30 Sep RELATIONSHIP QUESTIONS TO ASK BEFORE THE S*#T HITS THE FAN
Perhaps the most important question you can ask a potential love partner relates to their relationship with the shadow- their own, and the shadow that emerges in the relationship itself. That is ‘How much work are you willing to do on yourself and the relationship when the s*#t hits the fan? Are you willing to go as deep as we have to go to work it through, or are you only interested in a breezy, low-maintenance relationship?’ Few people ever talk about this during the romantic phase, because they are not envisioning the challenges to come, but it is an essential inquiry. I have known many people who were shocked to watch their ‘great love’ walk out the door when the connection required personal accountability and therapeutic work-through. Some of us will brave the journey; others will flee the fire. Some of us will do the work to transform our stories into the light at their source; others will run away with their ‘tales’ between their legs, only to find out later that their tales go with them everywhere they go. If we can determine someone’s willingness at the beginning, we can save ourselves a lot of trouble later. ~Jeff Brown, Uncommon Bond
I was shocked to watch my great love walk out the door. It’s not an experience I’d wish on anyone.

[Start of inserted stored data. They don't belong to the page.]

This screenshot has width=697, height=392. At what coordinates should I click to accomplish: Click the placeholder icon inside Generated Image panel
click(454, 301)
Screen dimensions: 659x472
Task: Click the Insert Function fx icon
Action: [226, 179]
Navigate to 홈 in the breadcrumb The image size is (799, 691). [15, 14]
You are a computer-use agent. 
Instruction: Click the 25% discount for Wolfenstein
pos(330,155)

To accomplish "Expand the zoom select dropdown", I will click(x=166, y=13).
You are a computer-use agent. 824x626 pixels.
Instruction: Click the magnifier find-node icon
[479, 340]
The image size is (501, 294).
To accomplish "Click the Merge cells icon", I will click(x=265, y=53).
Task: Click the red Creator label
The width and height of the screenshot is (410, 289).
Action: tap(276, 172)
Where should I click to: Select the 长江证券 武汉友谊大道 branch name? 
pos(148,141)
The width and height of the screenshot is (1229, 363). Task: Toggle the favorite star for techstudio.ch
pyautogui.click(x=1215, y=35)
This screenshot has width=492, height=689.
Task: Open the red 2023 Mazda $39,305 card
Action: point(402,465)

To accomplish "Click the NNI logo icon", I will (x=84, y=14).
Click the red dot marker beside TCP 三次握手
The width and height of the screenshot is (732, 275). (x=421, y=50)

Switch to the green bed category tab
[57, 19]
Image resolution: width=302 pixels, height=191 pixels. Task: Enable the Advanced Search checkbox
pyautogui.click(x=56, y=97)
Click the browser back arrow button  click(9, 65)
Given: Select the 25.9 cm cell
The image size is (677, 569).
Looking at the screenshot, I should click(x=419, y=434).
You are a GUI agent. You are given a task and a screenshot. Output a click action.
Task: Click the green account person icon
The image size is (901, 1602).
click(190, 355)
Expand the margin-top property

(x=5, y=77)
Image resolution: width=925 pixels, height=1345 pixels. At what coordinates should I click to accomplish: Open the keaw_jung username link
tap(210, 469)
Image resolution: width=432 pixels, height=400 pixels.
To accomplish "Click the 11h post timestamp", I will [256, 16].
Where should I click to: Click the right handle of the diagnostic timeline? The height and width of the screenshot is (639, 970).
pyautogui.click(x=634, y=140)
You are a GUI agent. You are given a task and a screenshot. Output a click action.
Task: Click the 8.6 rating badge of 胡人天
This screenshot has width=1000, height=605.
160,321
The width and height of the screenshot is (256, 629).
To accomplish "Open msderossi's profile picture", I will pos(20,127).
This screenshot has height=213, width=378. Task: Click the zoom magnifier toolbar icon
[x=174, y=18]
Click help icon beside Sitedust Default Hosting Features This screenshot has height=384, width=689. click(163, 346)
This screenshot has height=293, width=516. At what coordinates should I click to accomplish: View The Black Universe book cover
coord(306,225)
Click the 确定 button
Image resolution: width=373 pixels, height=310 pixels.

We talk about so many things before we marry someone, but do we talk about how we deal with conflict? Do we talk about our coping mechanisms and how we handle our own shame? Do we share if we tend toward fight, flight, or freeze and the best ways to help us feel safe so we can think rationally again? Do we talk about commitment level, and make a specific plan for if life gets hard and we’re “not feeling it”? Do we care for each other’s woundings and plan for our own personal growth? Are we afraid to face our own shadow, our own shame?
I’m personally struggling with fear for everyone in an intimate relationship. I believed I chose well and had a strong, loving relationship with a strong, loving man. If my husband can become a Stranger, anyone can. He’s the last person on earth I would have imagined could change so drastically and destroy everything he was and everything we are. It’s been a terrifying experience.
I don’t want to be scared. Perfect love casts out fear. The Lord will continue to work in me to remove that fear and trust again, I know. But it’s not an easy thing.
If you’re in a relationship, these are some great things to think about. Conflict will occur. You will at some point come face to face with your shadow side. Will you learn conflict skills so you’re able to fight well and repair? Will you face yourself and be healed from your shame? Or will you refuse to see and walk away, only to discover that you can’t walk away from yourself?
Love is a choice. Forgiveness is a choice. Honesty is a choice. Are you willing to do the hard work in an interdependent relationship? Is your partner? These are a few of the questions that could help put you on the path to self discovery and spiritual growth as a couple, well before the s*#t hits the fan.